The Naval Hydrographic and Oceanographic Service (Service hydrographique et océanographique de la Marine or SHOM) is a French public establishment of an administrative nature (établissement public à caractère administratif) administered by the Ministry of Armed Forces. It is the successor to the Dépôt des cartes et plans de la Marine, founded in 1720 which became the Naval Hydrographic Service in 1886 and the Naval and Oceanographic Service in 1971. Its present form was set up by decree number 2007-800 on 11 May 2007. Its board is presided over by the Chief of Staff of the French Navy (Chef d'État-Major de la Marine) and the body is directed by a director-general.

== Aims ==

This public body has several aims, including the provision of :
- a public service in hydrography and maritime cartography, including the collection, elaboration, confirmation and spread of nautical information useful to civil or naval navigators and to all who sail for professional or pleasure, as well as those responsible for care of the coast
- to support the navy's hydrographers, oceanographers and meteorologists concerning specific information on maritime matters to ensure the optimal running of the navy's weapons systems (radar, sonar, infra-red sensors, carrier-borne aircraft etc.).

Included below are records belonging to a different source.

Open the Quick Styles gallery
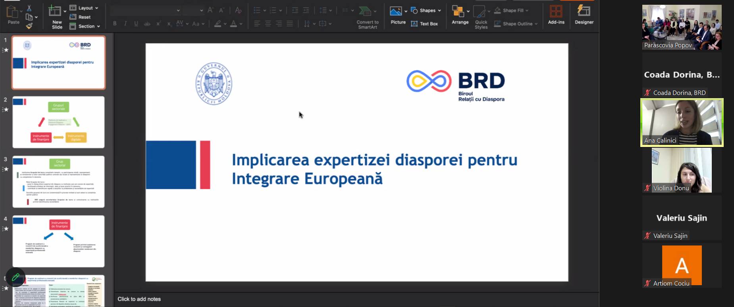734x307 pixels. coord(481,16)
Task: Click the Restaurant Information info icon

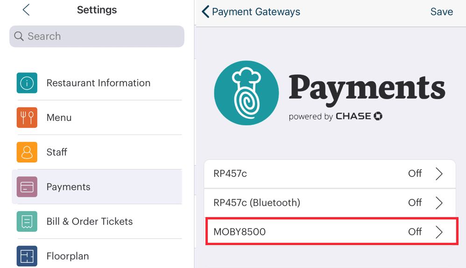Action: point(27,83)
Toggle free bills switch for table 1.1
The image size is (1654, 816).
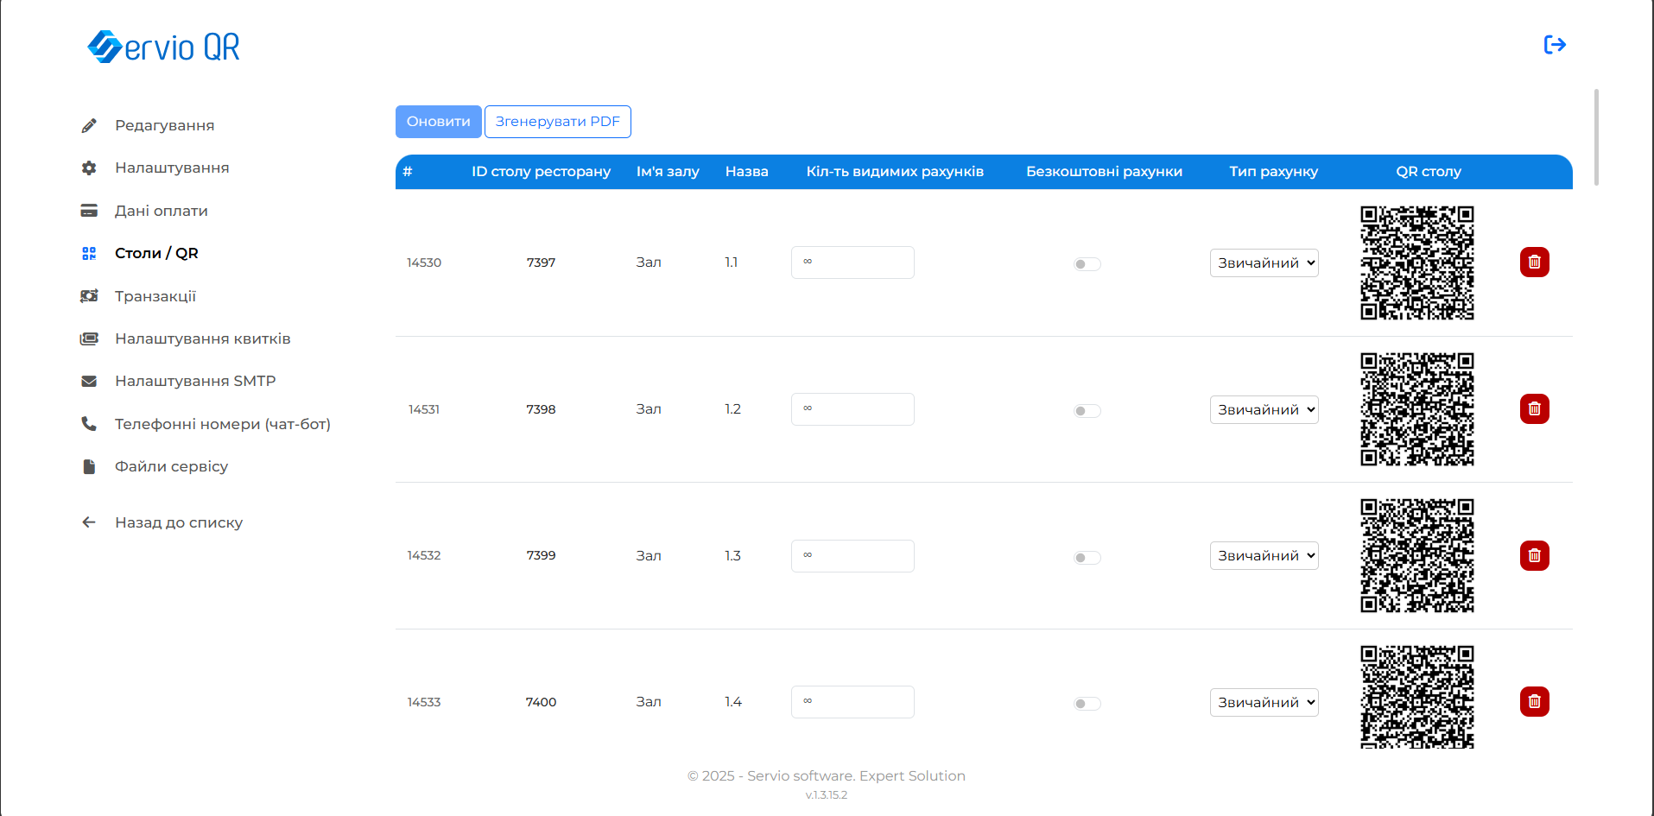pyautogui.click(x=1087, y=264)
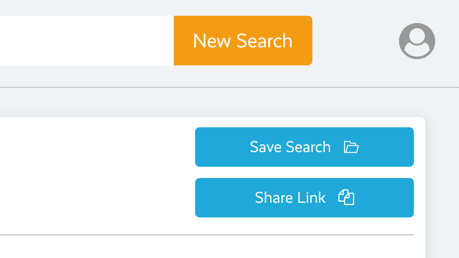Screen dimensions: 459x258
Task: Click the "Save Search" label text
Action: [x=290, y=147]
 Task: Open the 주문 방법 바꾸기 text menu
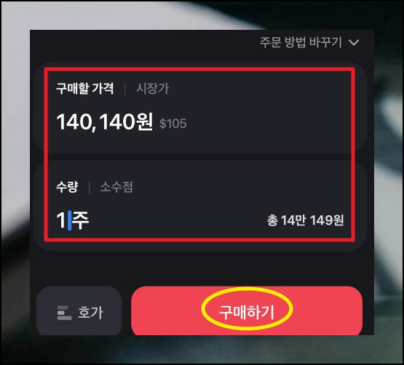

SHOM is made up of oceanographic and hydrographic groups, as well as a school, and employs 500 naval and civil personnel. Its fleet, which is placed at its disposal by the French navy, consists of 5 boats: the Beautemps-Beaupré, the Borda, the La Pérouse, the Laplace and the Pourquoi-Pas ?. SHOM works in cooperation with many other national organisations, including IFREMER (with whom it shares the Pourquoi-Pas ?), Météo-France, the CNRS, the University of Western Brittany and the IGN.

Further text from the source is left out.